Default cover and insurer
AustralianSuper provides default Death and TPD cover to most members from the date they join, subject to age and account balance. Cover is underwritten by TAL Life Limited, one of Australia's largest group life insurers.
Default cover scales with age — the cover amount typically peaks in your 30s and 40s and reduces approaching retirement. Members can apply to increase or alter cover by completing a personal statement. Voluntary cover is medically underwritten by TAL Life Limited.
Indicative default cover amounts (always check your latest Annual Statement for actuals):
| Age | Indicative default TPD cover |
|---|---|
| 25 | $110,000 – $180,000 |
| 35 | $180,000 – $260,000 |
| 45 | $160,000 – $230,000 |
| 55 | $80,000 – $140,000 |
The TPD definition that applies to you
The standard definition for super-linked cover at AustralianSuper is "Any Occupation": you must be unlikely ever to work again in any job for which you are reasonably suited by education, training or experience.

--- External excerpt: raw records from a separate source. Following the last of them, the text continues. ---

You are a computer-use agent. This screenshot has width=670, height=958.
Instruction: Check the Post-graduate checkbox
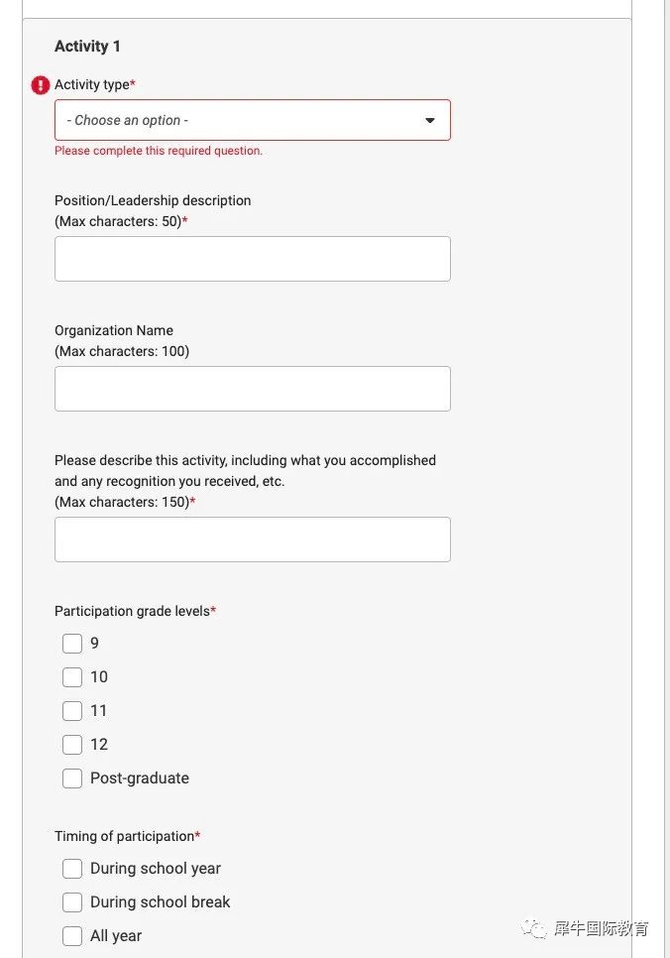click(72, 778)
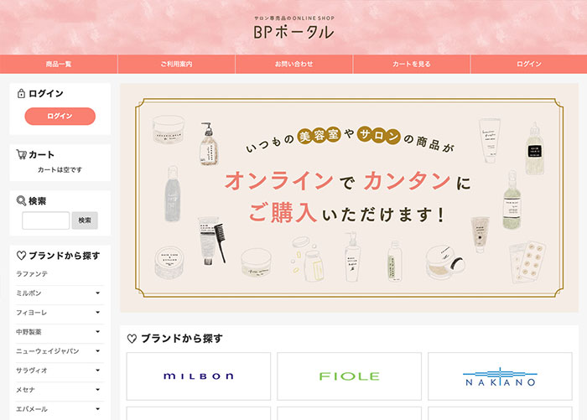The image size is (587, 420).
Task: Click the magnifying glass search icon
Action: point(21,200)
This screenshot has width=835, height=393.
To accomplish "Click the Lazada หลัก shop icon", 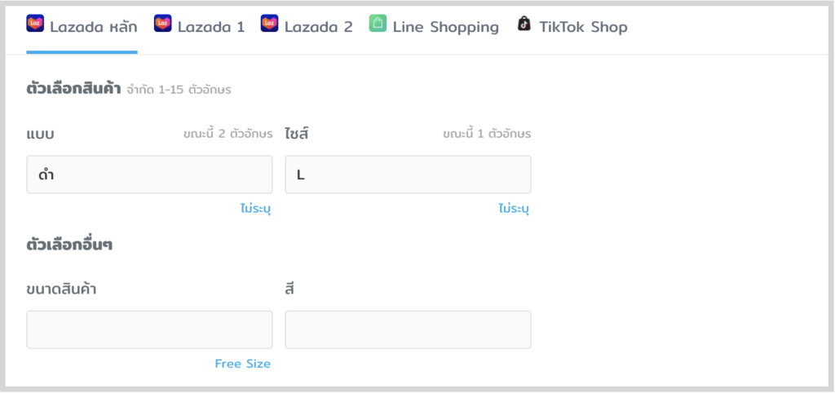I will click(35, 24).
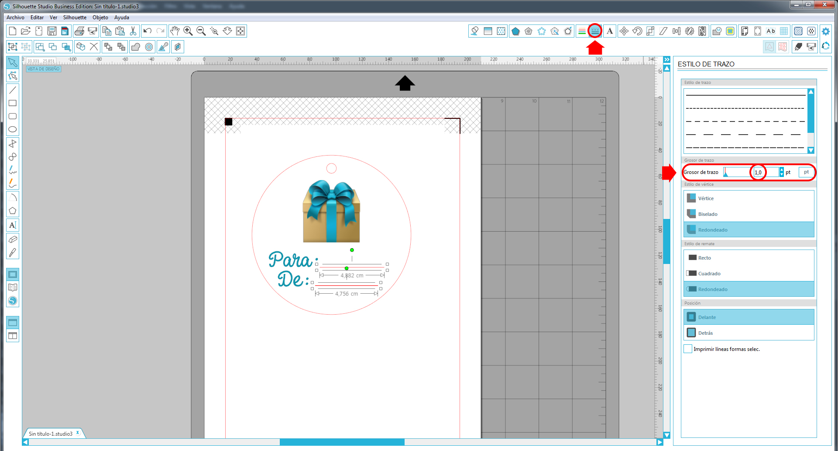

Some longer-tenured members hold legacy "Own Occupation" cover from prior plans rolled into AustralianSuper. Always check the actual definition in your latest Insurance Booklet — the wording varies between member tiers.
How to claim
- Notify AustralianSuper of your intention to claim, either via the member portal or by phone
- AustralianSuper sends a claim pack — typically a member statement, employer statement, treating-doctor reports, and authorities for medical and tax records
- Complete and return the forms with supporting medical evidence
- TAL Life Limited assesses your claim against the policy definition (typically 3 to 6 months once full evidence is in)
- The AustralianSuper trustee independently reviews TAL Life Limited's recommendation and makes the final decision
- If approved, the lump sum is released subject to a condition of release under super law
If TAL Life Limited declines your claim
Common reasons for decline at AustralianSuper:
- Insufficient medical evidence of permanence — particularly for mental health and chronic pain conditions
- Disputed date of stopping work where return-to-work attempts complicate the timeline
- Pre-existing exclusion (less common with default cover, more common with voluntary cover applied through underwriting)

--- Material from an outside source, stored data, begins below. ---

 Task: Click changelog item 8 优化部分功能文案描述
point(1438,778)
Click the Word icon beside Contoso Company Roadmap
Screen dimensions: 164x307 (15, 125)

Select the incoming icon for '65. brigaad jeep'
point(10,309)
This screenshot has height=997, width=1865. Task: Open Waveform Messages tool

- Argument that you can perform alternative work in the open labour market
Your dispute pathway: write to AustralianSuper's complaints team requesting internal dispute resolution (45-day response deadline), then escalate to AFCA if needed. Around 30 to 45% of TPD complaints reaching AFCA resolve in claimants' favour.

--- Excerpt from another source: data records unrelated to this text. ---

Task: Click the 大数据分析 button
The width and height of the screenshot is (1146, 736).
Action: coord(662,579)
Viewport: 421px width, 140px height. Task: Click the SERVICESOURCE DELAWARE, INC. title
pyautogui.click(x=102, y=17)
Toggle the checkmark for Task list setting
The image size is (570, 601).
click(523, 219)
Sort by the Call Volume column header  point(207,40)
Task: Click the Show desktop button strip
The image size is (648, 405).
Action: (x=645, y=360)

See our full guide to rejected TPD claims for the AFCA process.
AustralianSuper-specific tips
- Check your "Insurance" tab in the member portal for current cover, including any voluntary top-ups you may have forgotten about.
- Before consolidating into AustralianSuper from other funds, check whether those other funds have TPD cover you'd lose at rollover — those can be separate claims.
- Get treating-doctor reports framed for the policy. Standard clinical letters often miss the "Any Occupation" question. A specialist lawyer can guide your treating clinician on what to address.
- TAL Life Limited commonly requests an IME for mental health claims. Don't be alarmed — it doesn't mean rejection. Attend, be straightforward, and request a copy of the report afterwards.